## Assigned task 1
In the hashtag notebook, what Jaccard threshold is set for new search terms?
## Assigned task 2
Translate the prompt "Please enter a list of query terms" from the hashtag notebook into Spanish.
## Assigned task 3
Reproduce the part of the hashtag notebook starting at "### Jaccard Similarity" and ending at "tokenOccurences[token].append(row.Index)".

## Exercise passage
### user input

In [None]:
# select appropriate google drive path and insert code
from google.colab import drive
drive.mount('drive')
# drive = 'drive/My Drive/Spring 2021/Stringer/Data/'
drive = '/content/drive/MyDrive/Stringer/Data/'

Mounted at drive


In [None]:
# code to ingest user input and then turn it into list of search terms
searchTerm = [x for x in input("Please enter a list of query terms\n").split(', ')]
print("\nInput Values: ", searchTerm)

# for testing 
# searchTerm = ['vaccine', 'covid'] 

In [None]:
# prior data to search for hashtags to expand by
priorData = 'search15000_covid.csv' 
# output file
jaccardOutput = 'Jaccard.csv'
# jaccard threshold for new search terms at or above
thresh = 0.03

### setup

In [None]:
import pandas as pd
from collections import defaultdict

In [None]:
# read in data
data = pd.read_csv(drive + priorData)
print(data.shape)
data = data[data['hashtags'] != '[]']
data['hashtags'] = data['hashtags'].str.lower()
from ast import literal_eval
# clean hashtags
data['hashtags'] = data['hashtags'].apply(literal_eval)
print(data.shape)
data.head(2)

(15000, 12)
(2235, 12)


Unnamed: 0,tweet_id,user,created_on,tweet_text,fav_count,user_description,user_verified,user_follower_count,is_retweet,hashtags,is_quote,quote_text
7,1380080898230587392,Twilogsteps,2021-04-08 08:51:41,The latest Twilog steps! https://t.co/67dLDCXV...,0,█►Για όλα και όχι για όλους◄█ 🧭️,False,336,1,"[digital, covid_19]",0,
10,1380080897865744385,PaulineLeeson,2021-04-08 08:51:41,"From 12 noon today, people aged 40-44 will be ...",0,Chief Executive of Children in Northern Irelan...,False,1044,1,[covid19],0,


In [None]:
# get list of hashtags from the prior data
lst = data['hashtags'].tolist()
# remove duplicates
related_hashtags = set([word for sublist in lst for word in sublist])
len(related_hashtags)

1475

### Jaccard Similarity

In [None]:
# keep track of each hastags appear in which rows 
seeds = related_hashtags
tokenOccurences = defaultdict(list)

for row in data.itertuples():
  # print(row.Index, row.hashtags)
  for token in row.hashtags:
    tokenOccurences[token].append(row.Index)
    # print(token, row.Index)

In [None]:
# how often was that hashtag used
hashtag_popularity = pd.DataFrame([{'hashtag': seed, 'popularity': len(set(tokenOccurences[seed]))} for seed in seeds])
hashtag_popularity = hashtag_popularity.sort_values(by='popularity', ascending = False)

## Data extract
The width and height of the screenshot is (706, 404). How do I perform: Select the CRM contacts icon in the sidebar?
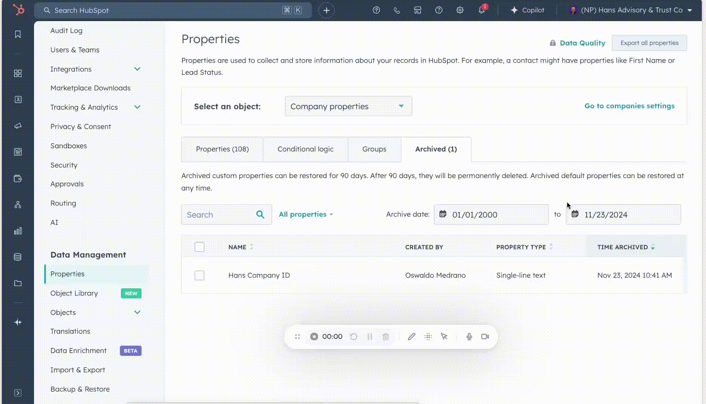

## Answer section 1
0.03

## Answer section 2
Por favor, introduzca una lista de términos de búsqueda

## Answer section 3
### Jaccard Similarity

In [None]:
# keep track of each hastags appear in which rows 
seeds = related_hashtags
tokenOccurences = defaultdict(list)

for row in data.itertuples():
  # print(row.Index, row.hashtags)
  for token in row.hashtags:
    tokenOccurences[token].append(row.Index)